Leawood Baptist Church placed crosses on their front lawn with the name of each victim. They asked their families to come and grieve with them.

“Why both my friends, my boys, my boys,” Loise Barnes Durham exclaimed to the audience.

It’s the second-straight year Loise Barnes Durham listened to the message of going through the guilt, grieving and then trying to get on with life. Her son Keenon Durham was murdered eight months after her other son Kevin was shot and killed.

“They took my best friends. Life will never be the same I cry every day, not a day goes by that I don’t think about both of them, in my wildest dreams I never thought I’d be here again,” Durham said.

“The challenge is how do I get back up and keep going?” Pastor G. Cornelius Jones asked the audience.

After many mothers and siblings shared their stories of loss, members of the church read aloud the name of each of the 193 victims and offered prayers for their families.

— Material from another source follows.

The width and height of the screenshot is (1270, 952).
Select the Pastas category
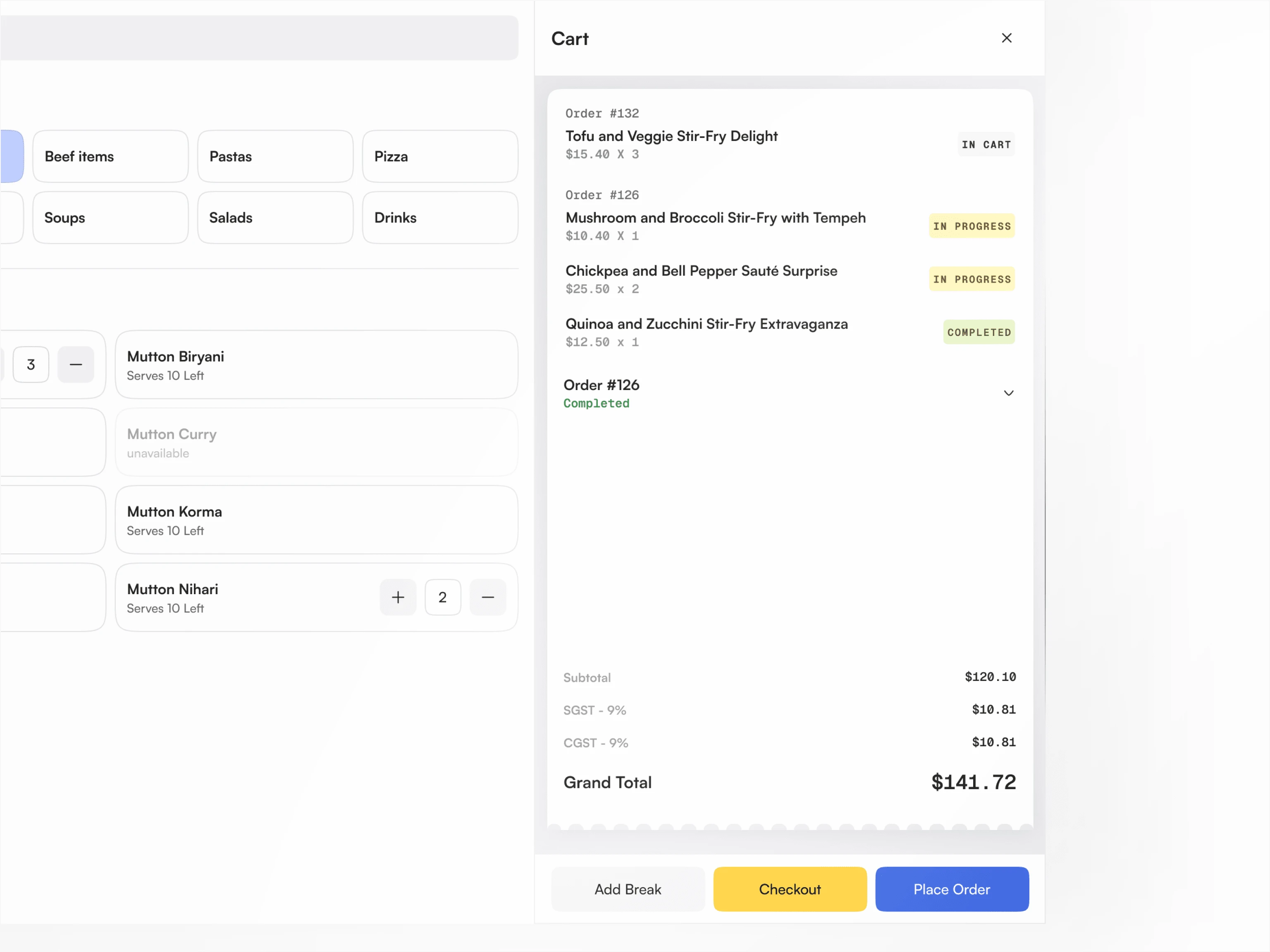[275, 157]
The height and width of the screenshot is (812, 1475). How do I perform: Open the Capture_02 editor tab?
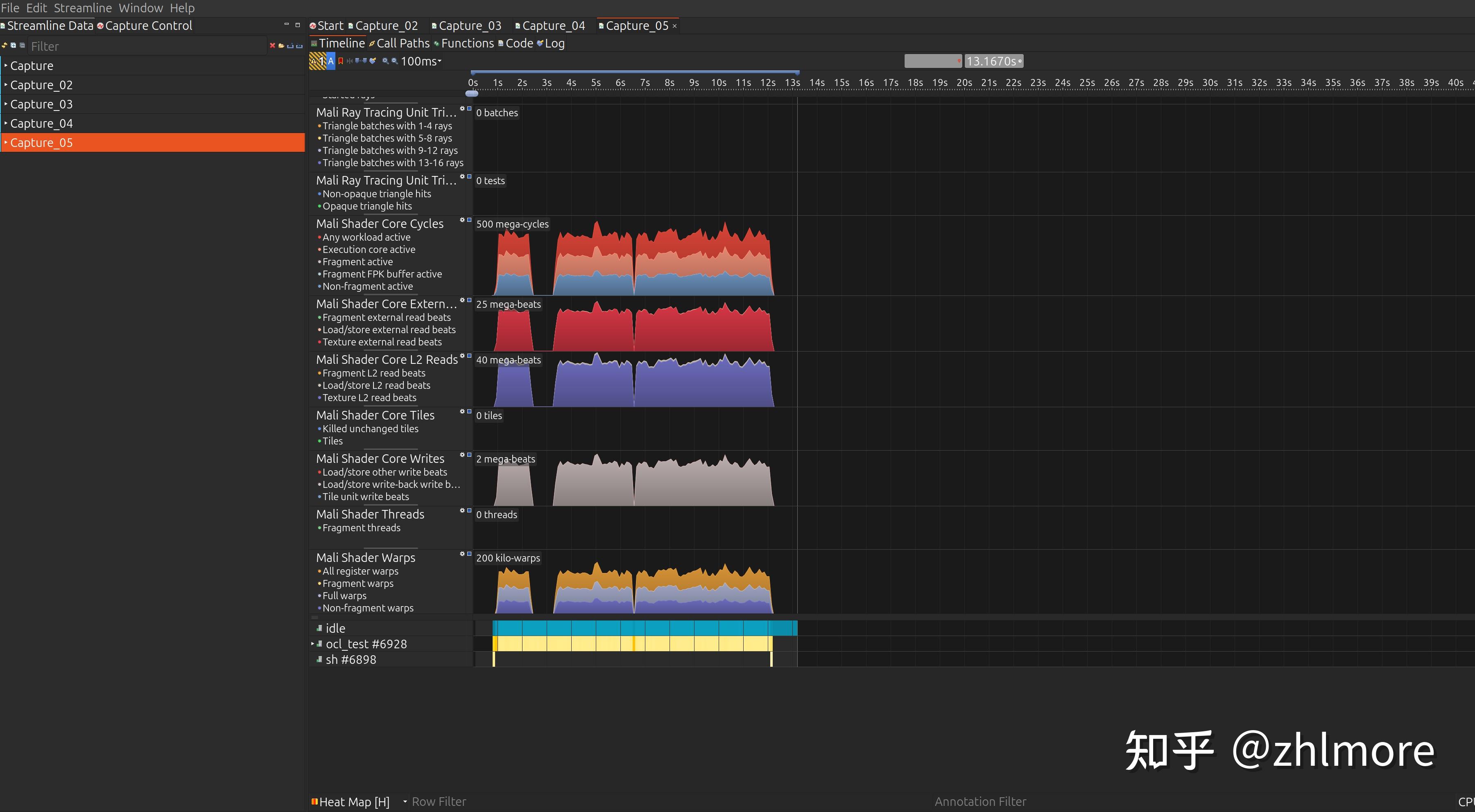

“It helps us to be able to keep going because we know there are other people out there that have our back. They know they haven’t experienced what we’ve experienced, but they will be there for us,” Catalina Dydell said.

As much as it helps the families to be with others this time of year who have experienced loss, not every family's story is the same. Some are waiting on sentencing for their loved one’s killings, others for trials, while some, like Craig Dydell's family, are still seeking answers.

“I want people to know that when you sit at home at Christmas time and you see your family, your loved ones, your kids, remember the ones that have lost a loved one and you have information that could probably put an ease to their heart,” Craig's mother Jessica Dydell said.

Of the 193 names read, 123 were people killed in Kansas City, Missouri. That figure is already the city’s highest homicide rate in eight years.